Now, once you enter the realm of the semi-custom or custom bike things can become a bit different. The designer/builder now has the advantage of knowing exactly what the size and weight of the riders will be, along with information about how the bike will be used. If the team is small, won't be doing loaded touring, nor even attaching mud guards or a rear trunk rack, chances are the designer will build the frame differently than he would for a much larger team who intends to do fully loaded, self-supported touring and who needs eyelets for racks, mud guards, and the kitchen sink. For example, given the very long stoker compartment we have asked for, we were faced with the prospects of a 2" top tube vs. the standard 1 3/4" that is used on the Tetra Tandem. However, as we played around withthe specifications, some give and take yielded a workable solution for the standard size. In other words, more often than not, high-end custom frame design is a bit more precise than scoring in horseshoes and hand grenades.

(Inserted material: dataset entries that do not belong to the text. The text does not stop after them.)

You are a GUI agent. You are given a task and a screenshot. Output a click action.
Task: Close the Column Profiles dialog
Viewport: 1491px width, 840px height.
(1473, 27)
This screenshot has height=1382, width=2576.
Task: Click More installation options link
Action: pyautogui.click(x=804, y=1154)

So, getting back to your question, will it be "less stiff"? No, it will be exactly as stiff as Craig intends it to be to deliver the ride characteristics that he thinks will suit our size, stated needs, wants, and desires. If we find it to our liking and we don't find ourselves thowing the sync chain honking out of the saddles on a steep climb or, conversely, knocking our fillings out on cobbles, then it really doesn't matter if it's more or less "stiff" than our current tandem or any other tandems we could have acquired in its stead. And, here's the really cool thing about Craig's frames: if for some reason it is simply too whippy or too stiff, it can be reworked. Now, to be frank, based on what I know about Craig's design for our tandem and his ability to execute that design, I'm quite confident it will be just fine 'right out of the box'.
Last edited by TandemGeek; 10-12-07 at 05:47 AM.
TG, your description of the new bike is precisely what I am aiming to do, sans the couplers.
Looking forward to your observations. What do you think you'll see as a weight difference between the two? Recognizing there will be a weight difference,..will that influence your choice for gearing and will your components be pretty much the same? My current Bilenky weighs in at 42lb, that 12 - 14lb. difference is really appealling, especially recalling our slug up some of our local "hills."
With pedals, saddles, and water bottle cages attached, our smallish coupled steel Erickson was 38 lbs and the uncoupled Erickson is 35 lbs, both have Alpha Q carbon forks which shaved about 1.2 lbs off of each bike. I'm guessing the equally smallish tandem which will also have the Alpha Q fork will be around 30 lbs, but that's just a conservative guess based on back-of-the-envelope analysis. Of course, those weights are rendered somewhat meaningless once you strap seatpacks with a multi-tool, spare tube, spare tire, a frame pump, and four water bottles to the bike, never mind excess rider weight.
Originally Posted by vtrich
The components will be similar to our current tandems.
Last edited by TandemGeek; 06-09-08 at 05:38 PM.